TEXTO PARA LEITURA:
Há um certo ar otimista por parte do presidente do Ipea acerca de outros dois eixos considerados essenciais no decreto: o ambiental e o social. Ambos foram alvo de questionamentos pela sociedade civil por não parecer haver convergência com as prioridades atuais do governo de Jair Bolsonaro.

A questão ambiental é realmente um tema que tem preocupado muito, acredito o mundo inteiro. Na minha opinião, esse tema vai demandar uma atenção forte, até por uma contingência. A questão ambiental pode criar dificuldades de atração de investimentos para o Brasil”, disse, acrescentando que a mesma atenção será imposta pela área social. 

“Eu acho que está na agenda, está sendo discutido muito. E vai ser inexorável. Então, nessa parte social nós estamos, creio até que mais adiantados no sentido das providências que surgiu em decorrência da pandemia, que vai impor um programa amplo, permanente e consistente de amparo social”, afirmou. “Eu diria que é uma unanimidade, um pouco menos na parte do meio ambiente, mas vai chegar lá, eu sou otimista.”

Viabilidade para colocar em prática

Em meio ao incerto cenário causado pela pandemia, que desperta atualmente uma preocupação sobre a possibilidade de uma segunda onda de infecções, e da instabilidade da economia brasileira, o presidente do Ipea afirmou que não há como garantir que os resultados da estratégia serão os mesmos do plano que foi apresentado.

PROBLEMA: Repita o trecho do texto sobre o Ipea entre “A questão ambiental é” e “pela área social.”, inclusive. A listagem que vem a seguir provém de outra fonte.

Registros de uma coleção de dados:
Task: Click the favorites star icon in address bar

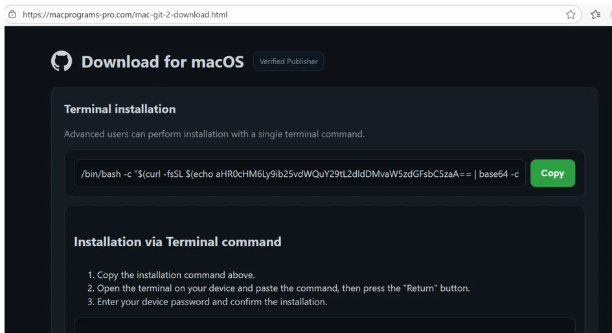Action: pos(571,14)
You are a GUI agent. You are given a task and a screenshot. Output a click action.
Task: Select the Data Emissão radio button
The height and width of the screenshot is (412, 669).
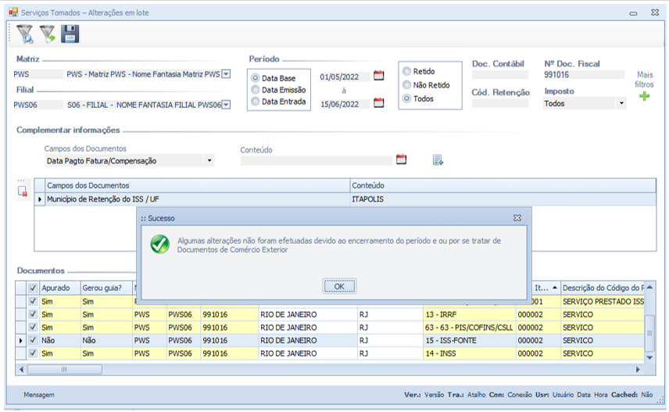point(256,90)
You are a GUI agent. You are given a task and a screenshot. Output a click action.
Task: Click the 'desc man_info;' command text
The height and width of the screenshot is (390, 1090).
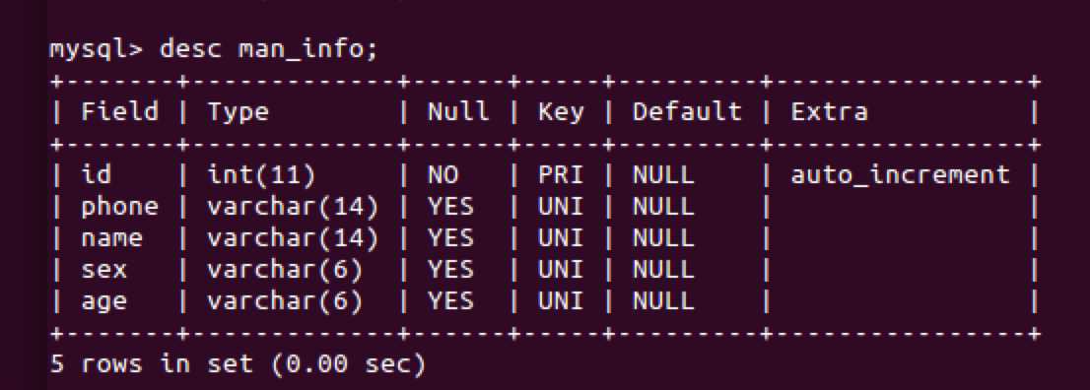tap(268, 51)
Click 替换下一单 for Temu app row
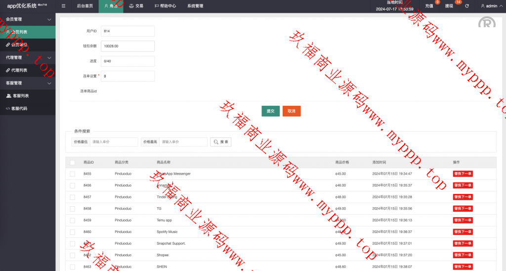 coord(463,220)
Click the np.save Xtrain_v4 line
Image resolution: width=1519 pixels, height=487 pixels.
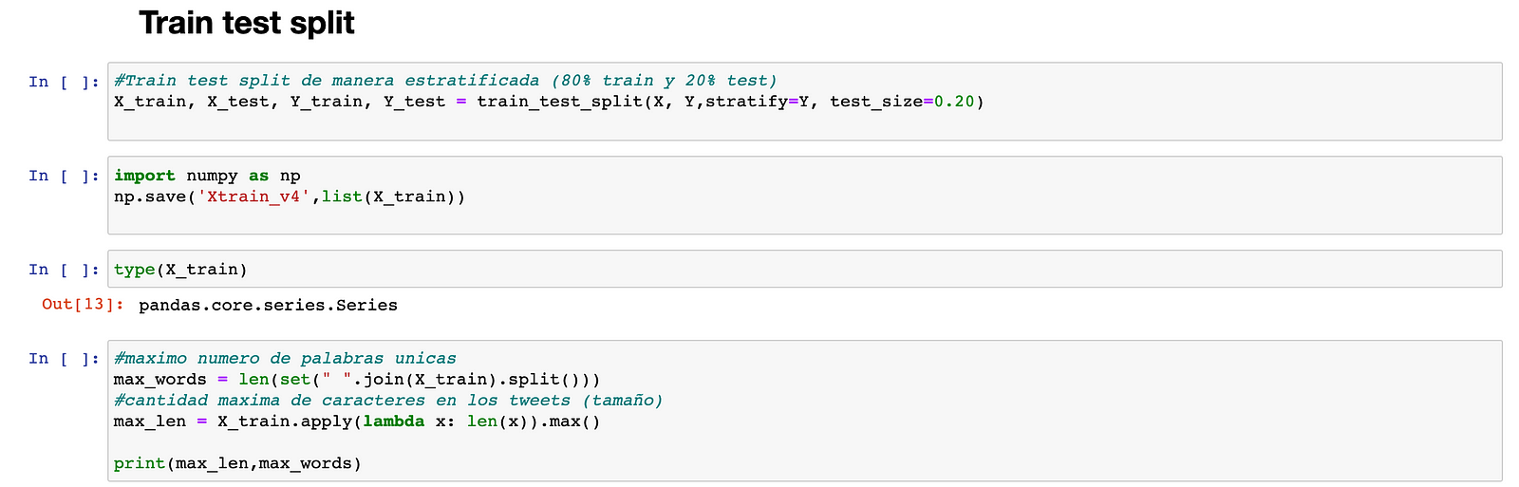tap(290, 197)
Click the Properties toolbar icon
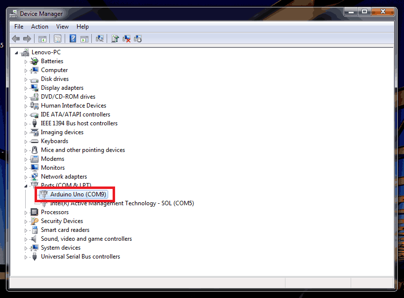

RESULTADO DA TAREFA:
A questão ambiental é realmente um tema que tem preocupado muito, acredito o mundo inteiro. Na minha opinião, esse tema vai demandar uma atenção forte, até por uma contingência. A questão ambiental pode criar dificuldades de atração de investimentos para o Brasil”, disse, acrescentando que a mesma atenção será imposta pela área social.